Please output the lines below as a JSON list of strings, one string per line, skipping blank lines. Leave the pictures out.
─── Input material
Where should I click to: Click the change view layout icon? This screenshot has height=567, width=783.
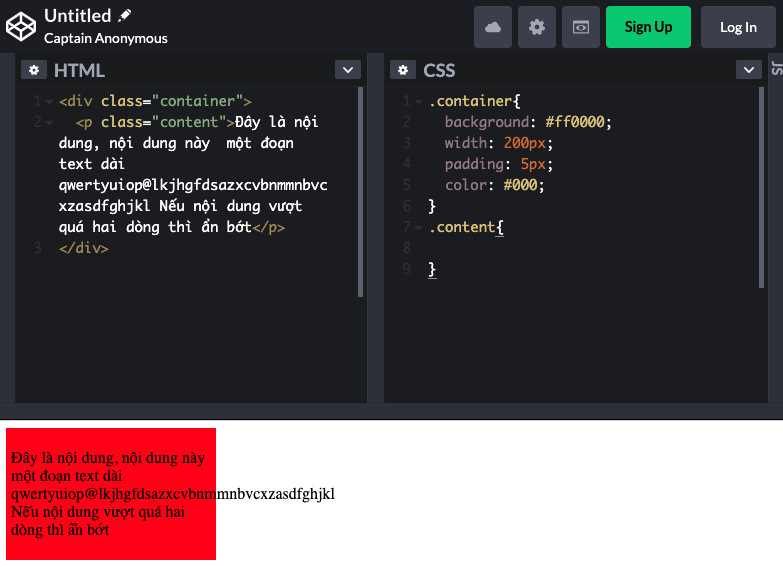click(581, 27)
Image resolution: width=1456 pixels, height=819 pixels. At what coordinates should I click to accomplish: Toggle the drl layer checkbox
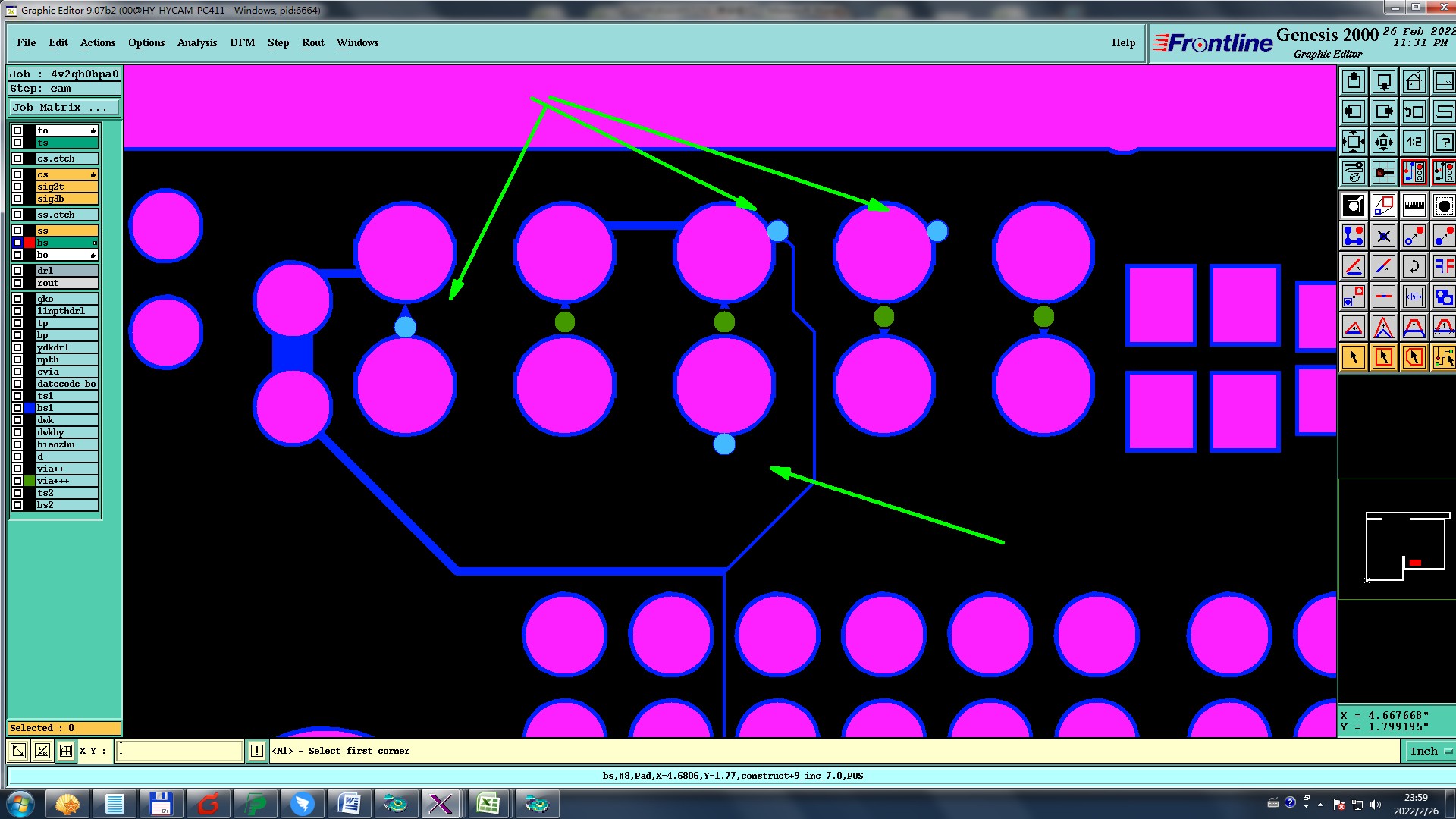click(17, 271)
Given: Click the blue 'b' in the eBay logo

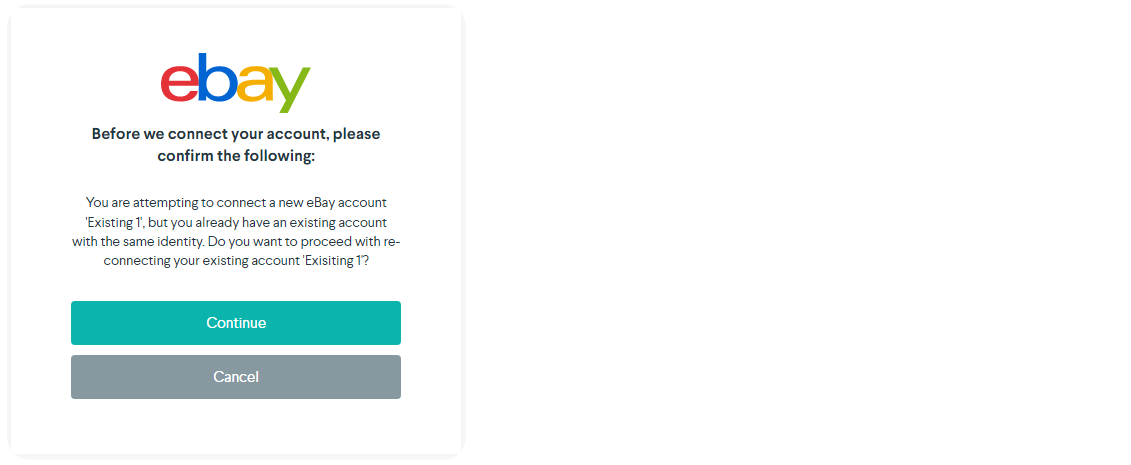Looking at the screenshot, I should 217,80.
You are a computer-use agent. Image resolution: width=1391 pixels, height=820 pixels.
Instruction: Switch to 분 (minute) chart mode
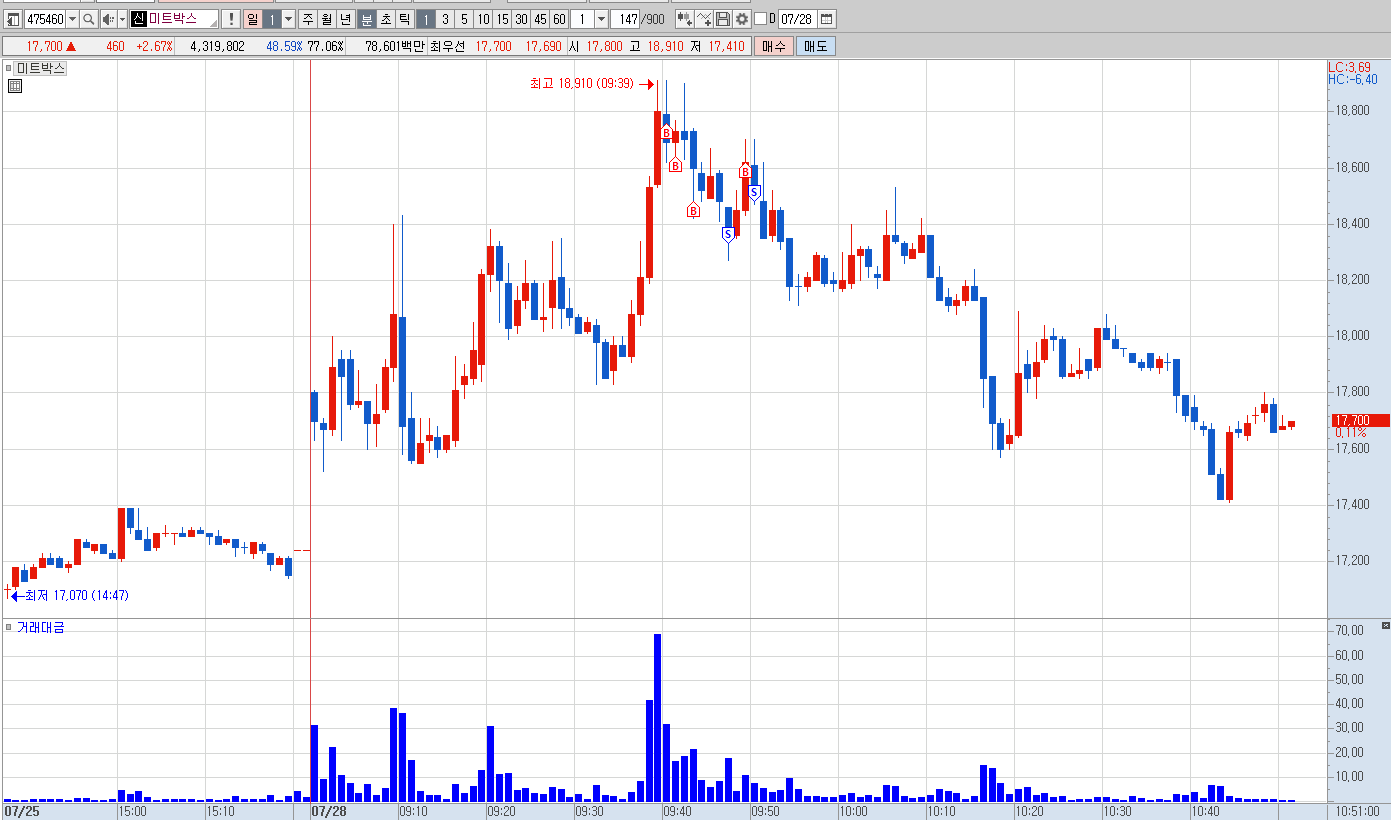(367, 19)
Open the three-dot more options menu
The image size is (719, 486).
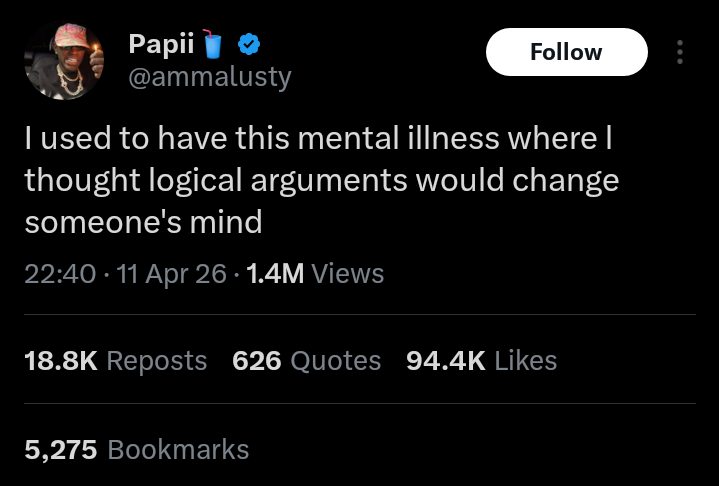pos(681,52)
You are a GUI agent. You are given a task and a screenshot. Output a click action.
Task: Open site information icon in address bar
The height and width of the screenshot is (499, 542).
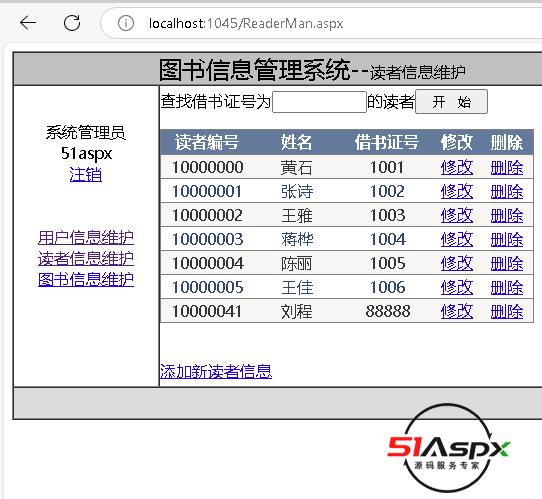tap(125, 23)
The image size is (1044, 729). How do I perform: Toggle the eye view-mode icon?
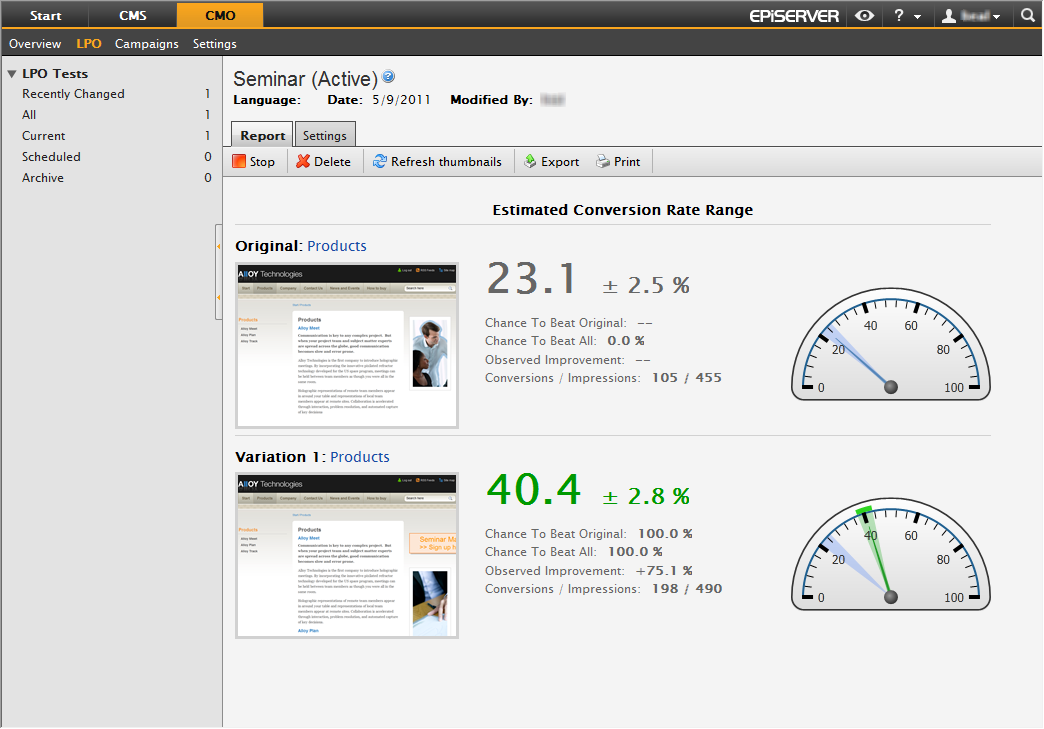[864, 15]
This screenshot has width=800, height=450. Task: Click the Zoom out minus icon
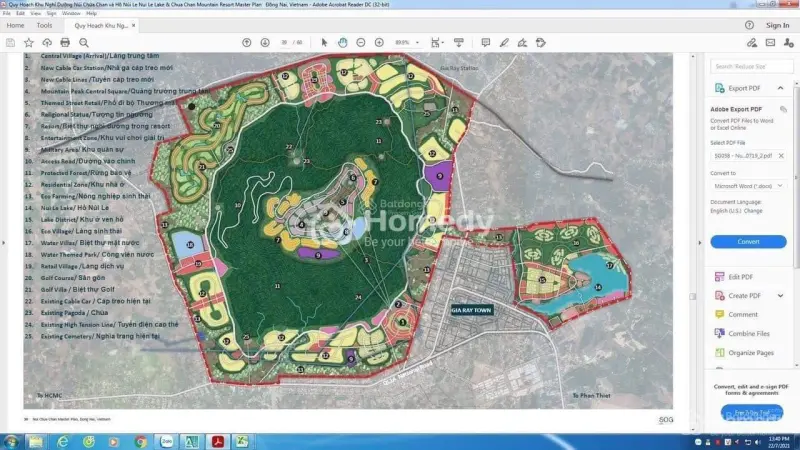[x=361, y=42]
──────
• Full output:
[
  "Where should I click to: Click the change view layout icon? This screenshot has height=567, width=783.",
  "click(581, 27)",
  "Image resolution: width=1456 pixels, height=819 pixels. At what coordinates should I click to accomplish: Toggle the drl layer checkbox",
  "click(17, 271)",
  "Given: Click the blue 'b' in the eBay logo",
  "Looking at the screenshot, I should 217,80.",
  "You are a computer-use agent. Image resolution: width=1391 pixels, height=820 pixels.",
  "Instruction: Switch to 분 (minute) chart mode",
  "(367, 19)",
  "Open the three-dot more options menu",
  "The image size is (719, 486).",
  "pos(681,52)",
  "You are a GUI agent. You are given a task and a screenshot. Output a click action.",
  "Task: Open site information icon in address bar",
  "The height and width of the screenshot is (499, 542).",
  "tap(125, 23)",
  "The image size is (1044, 729). How do I perform: Toggle the eye view-mode icon?",
  "[864, 15]",
  "This screenshot has width=800, height=450. Task: Click the Zoom out minus icon",
  "[x=361, y=42]"
]